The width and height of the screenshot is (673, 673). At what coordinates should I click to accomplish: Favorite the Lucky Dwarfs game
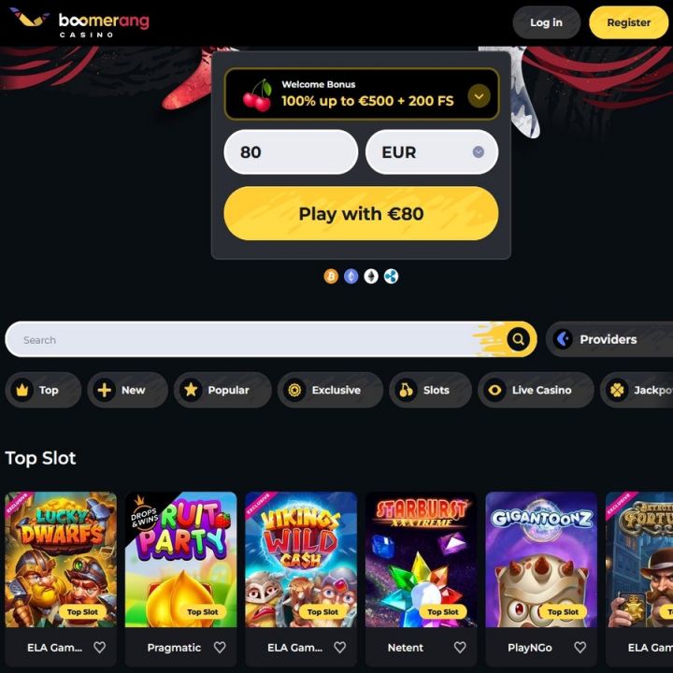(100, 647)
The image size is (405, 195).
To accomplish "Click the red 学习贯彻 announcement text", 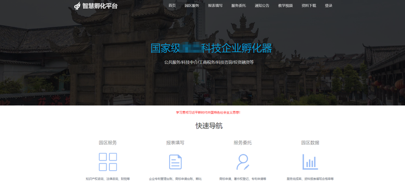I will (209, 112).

--

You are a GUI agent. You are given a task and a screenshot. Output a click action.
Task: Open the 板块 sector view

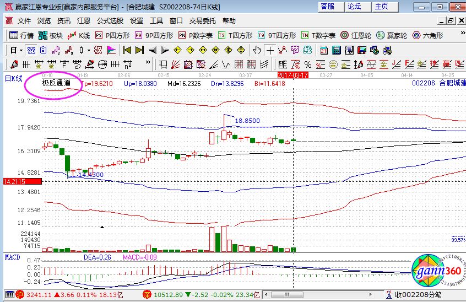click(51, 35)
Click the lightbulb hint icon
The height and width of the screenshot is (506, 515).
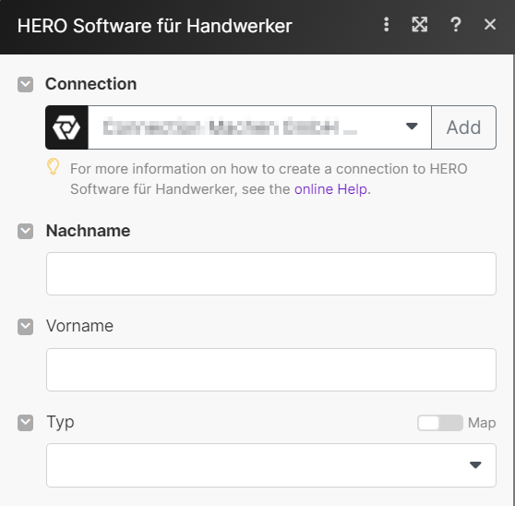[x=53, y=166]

**WHAT TO DO**. Give everything from the row containing "You are a GUI" down to the row containing "[x=53, y=166]", both included, as a JSON list of strings with one string per line and no blank lines. Leave the pictures out.

**RIGHT ANSWER**.
[
  "You are a GUI agent. You are given a task and a screenshot. Output a click action.",
  "Task: Open the 板块 sector view",
  "click(51, 35)",
  "Click the lightbulb hint icon",
  "The height and width of the screenshot is (506, 515).",
  "[x=53, y=166]"
]